Convert everything in the rows below, from the line containing "At what (x,y)" down to the end of the rows, into a JSON list of strings, one string per line, skipping blank lines. Leave the pictures out of the answer.

━━ Given data ━━

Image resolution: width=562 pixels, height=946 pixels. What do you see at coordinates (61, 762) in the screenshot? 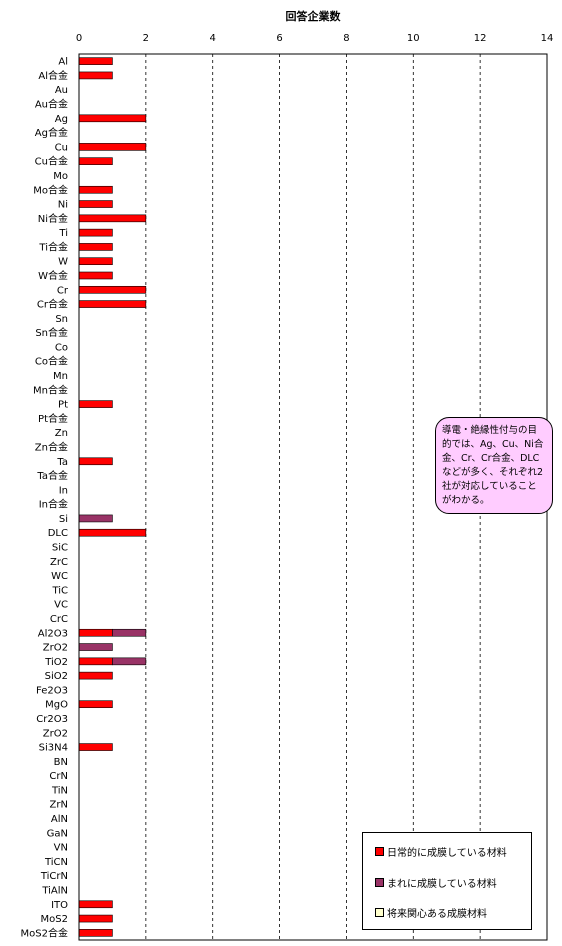
I see `y-category-label: BN` at bounding box center [61, 762].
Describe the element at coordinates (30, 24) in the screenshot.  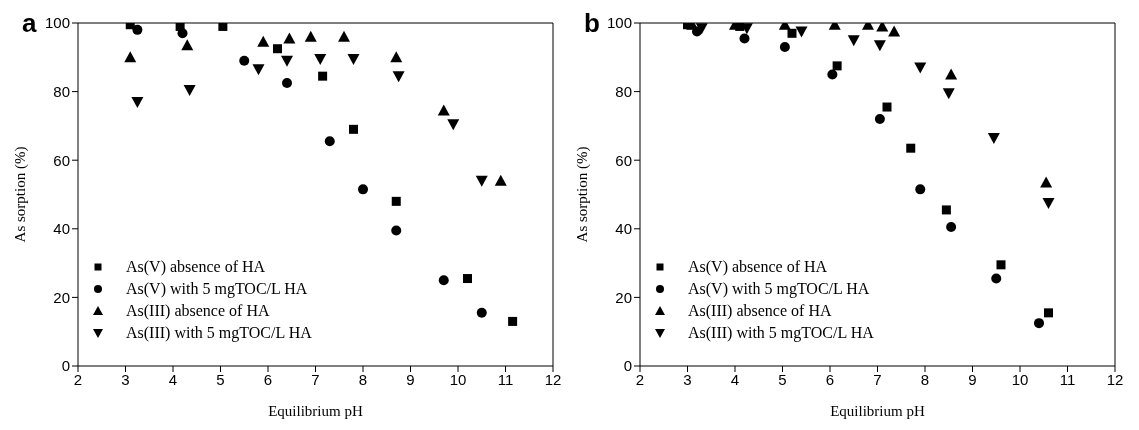
I see `chart-title: a` at that location.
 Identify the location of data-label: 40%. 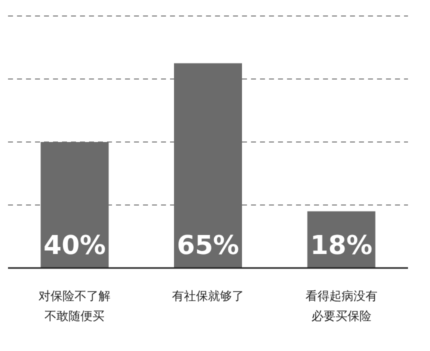
(75, 246).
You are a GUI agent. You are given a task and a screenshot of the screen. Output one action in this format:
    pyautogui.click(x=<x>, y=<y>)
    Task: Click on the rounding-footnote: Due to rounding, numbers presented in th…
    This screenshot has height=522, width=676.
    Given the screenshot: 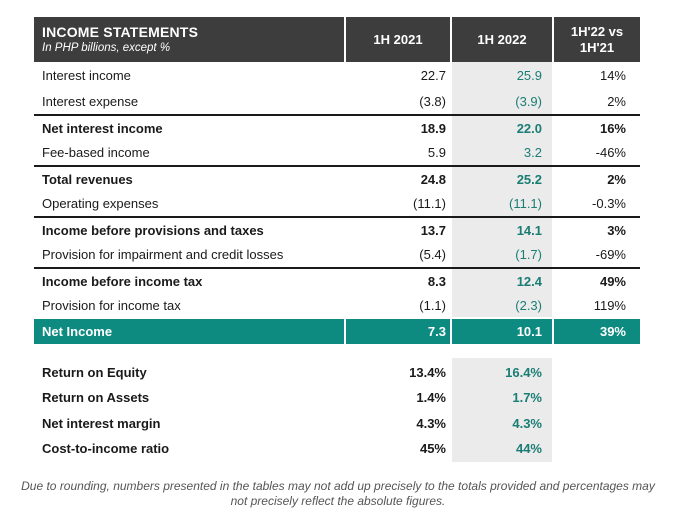 What is the action you would take?
    pyautogui.click(x=338, y=494)
    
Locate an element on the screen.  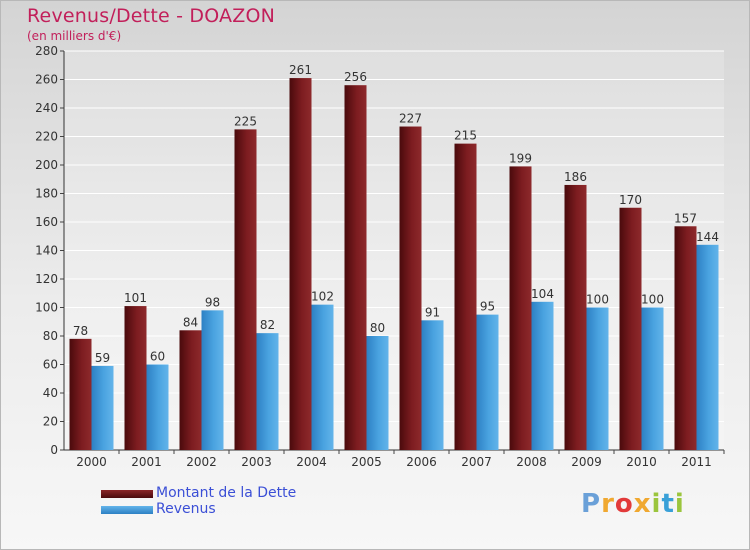
debt-value-label: 215 is located at coordinates (466, 136).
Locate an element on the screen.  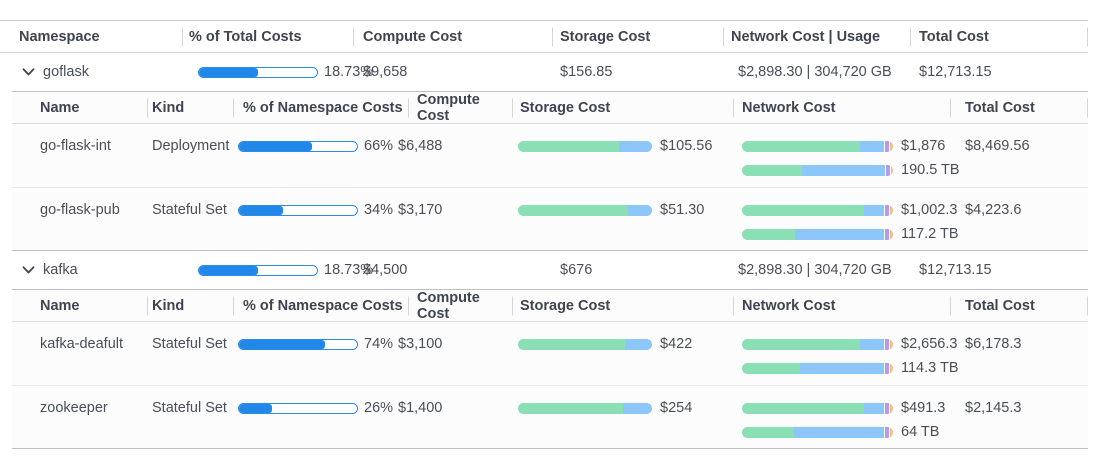
workload-compute-cost: $6,488 is located at coordinates (420, 146).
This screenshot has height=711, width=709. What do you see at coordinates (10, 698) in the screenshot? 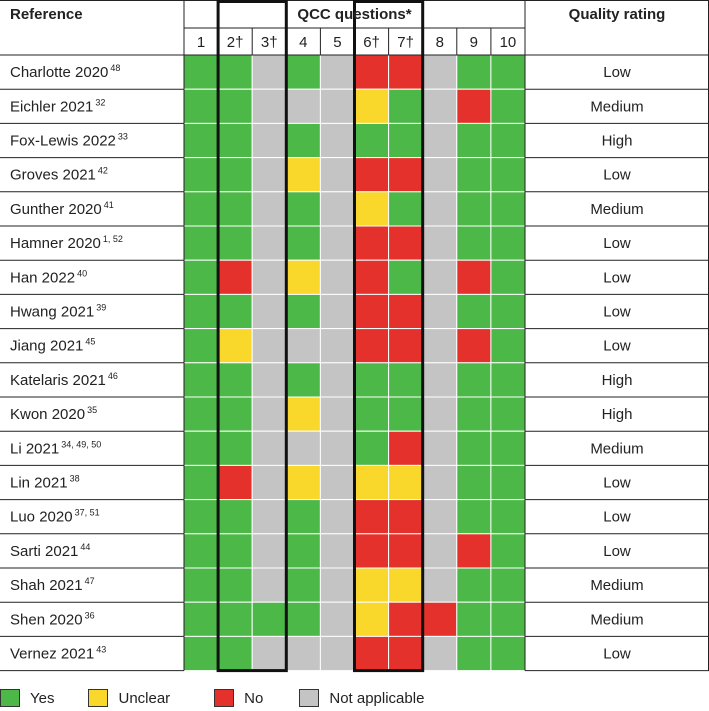
I see `legend-swatch-yes` at bounding box center [10, 698].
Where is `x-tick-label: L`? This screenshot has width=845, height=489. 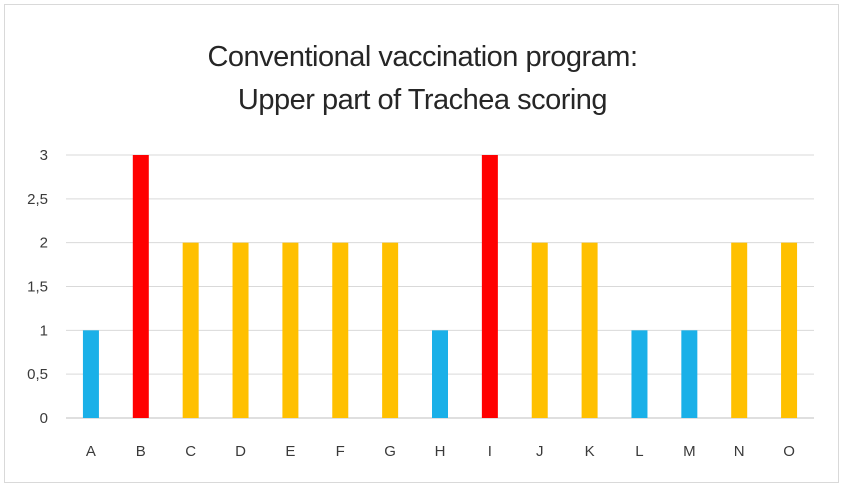
x-tick-label: L is located at coordinates (639, 452).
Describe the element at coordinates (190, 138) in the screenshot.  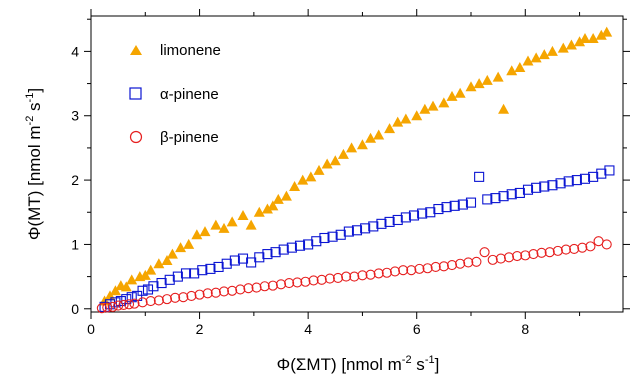
I see `legend-label-beta-pinene: β-pinene` at that location.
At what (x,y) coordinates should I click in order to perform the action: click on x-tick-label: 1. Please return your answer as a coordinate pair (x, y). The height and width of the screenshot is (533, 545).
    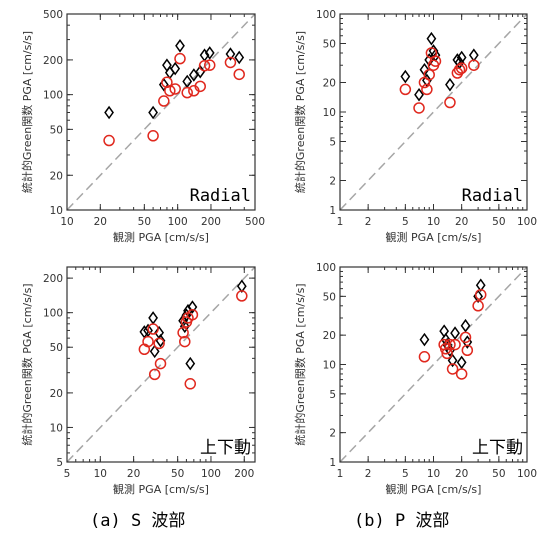
    Looking at the image, I should click on (340, 474).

━━━

**Task answer:**
[
  "At what (x,y) coordinates should I click in order to perform the action: click on x-tick-label: 1. Please return your answer as a coordinate pair (x, y). The height and width of the screenshot is (533, 545).",
  "    Looking at the image, I should click on (340, 474)."
]